It's a dumb movie, punctuated by an unearned moral at the end: "We love America, we just want America to love us", and further punctuated by the most inane Frank Stallone song in Frank Stallone's grand pantheon of inane songs (to be clear, none of the closing credits songs are all that great).  It's a terrible looking movie, with unbelievably fake looking sets, some terrible day-for-night shots, and for some reason it's shot with a soft focus lens (the old Vaseline smear, methinks) to give it this fuzzy, hazy, romantic look.  It's just ugly and cheap looking.  It feels like a modestly budgeted, totally '80's made for TV movie at best.  It's a hot garbage film, whose sole purpose was to take a complicated, tragic, yet likeable character and turn him into a machine-gun toting, muscle-bound, bandanna-wearing super-soldier hero.



First Blood, Part II was so bad that I could barely feign interest in the third installment when it started, but I committed to all three films for the evening so I let it run.  The first thing I noticed was how much better Rambo III looked than First Blood, Part II.  The film opens with Rambo stick fighting for money in Thailand (Stallone looks good, like he actually trained hard for this sequence), money which he gives to the Buddhist monastery where he lives.  Col.
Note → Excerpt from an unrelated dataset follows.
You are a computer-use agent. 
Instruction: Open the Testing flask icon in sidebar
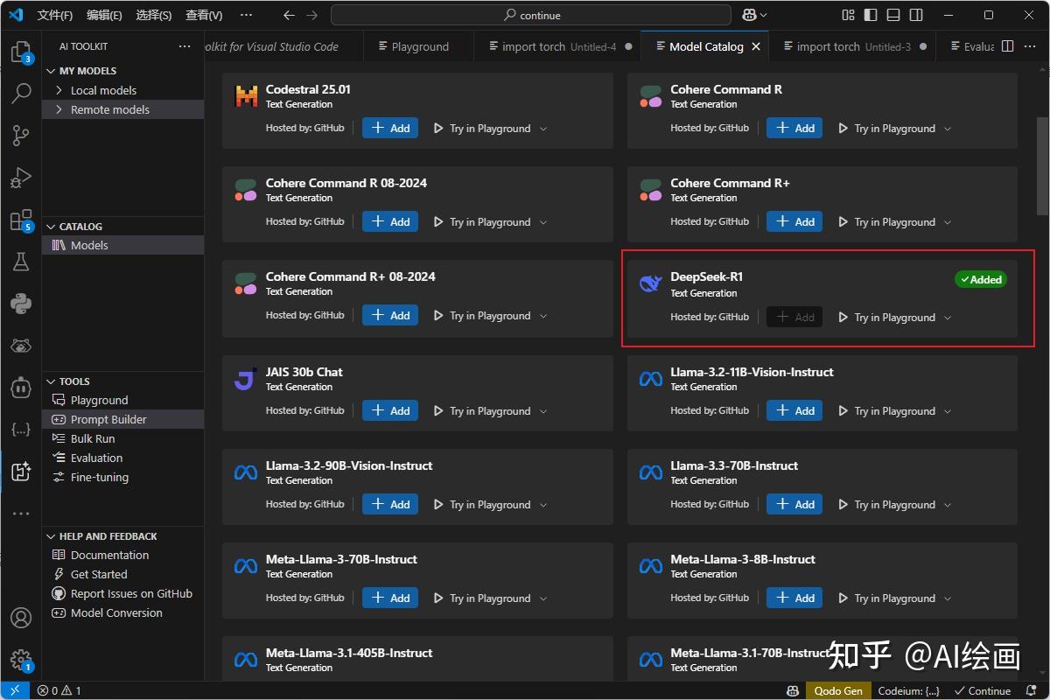tap(20, 262)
Trautman returns to try and get Rambo's help with a mission in Afghanistan.  The Russian war there is taking its toll on the civilian population and the US has agreed to covertly supply the freedom fighters there with weapons and basic necessities.  Rambo, tired of war refuses, but when Trautman proceeds without him and is captured, Rambo volunteers as a one-man-rescue force.
Something about this poster has always
made me laugh...like Rambo is 200ft tall
and, perhaps, an aerobics instructor

Rambo III has a more world-weary feel to it than the previous films.  John finds himself in unfamiliar terrain in Afghanistan (unlike Oregon or Vietnam) but finds a contact and makes friends with a local band of freedom fighters.  He learns about their plight and respects the bravery of the fighters, including the young men (barely even men...one teeters perilously close to kid sidekick here), but is truly focused on the sole mission of rescuing his friend from the Russians.  Which, of course, he does, with an immense amount of gunplay and knifings.

I spent large swaths of Rambo III's run time reading about the Russian war in Afghanistan, so I wasn't exactly paying immensely close attentions, but overall it's an above average 80's action movie.  They spent some fair coin into the production so it looks good all around.  Director Peter McDonald has a good eye, and comes up with some pretty amazing action sequences and iconic scenes (like Rambo fixing a puncture wound with gunpowder...it's stunning).  But as with any film overly reliant upon gunfights and gunplay, all that "rat-tat-tat" "ch-ch-ch-" "kapow" gets pretty tedious when it lags on for too long and the last 25 minutes of the film are pretty much non-stop that.  Even still, Rambo III returns the character -- at least a bit -- to the grey area from where he came.  The conflict in Afghanistan was pretty nasty, but America wasn't willing to step in directly.  This was a bit of a critique of that...but at the same time, "Russia's Vietnam" was also a war that Rambo (and by proxy, the film implies, America) didn't want to thrust themselves headlong into.

What's most astonishing is how none of these three films are meant for children, at all.  They are exceptionally violent movies with some questionable moral grounds, and in some cases some difficult questions asked.  They aren't funtime action movies, but instead (at least with the first and third) full of questions that are in most cases not forthcoming with easy answers.  That Rambo became a cartoon/toy/video game action star is taking the worst traits of the character -- his aggression and ruthless efficiency -- and building those up as his admirable qualities for young people to replicate.  It's no wonder today's American society is so gun-culture focussed, when the wrong aspects of characters like these were promoted as role models and heroes 30 years ago.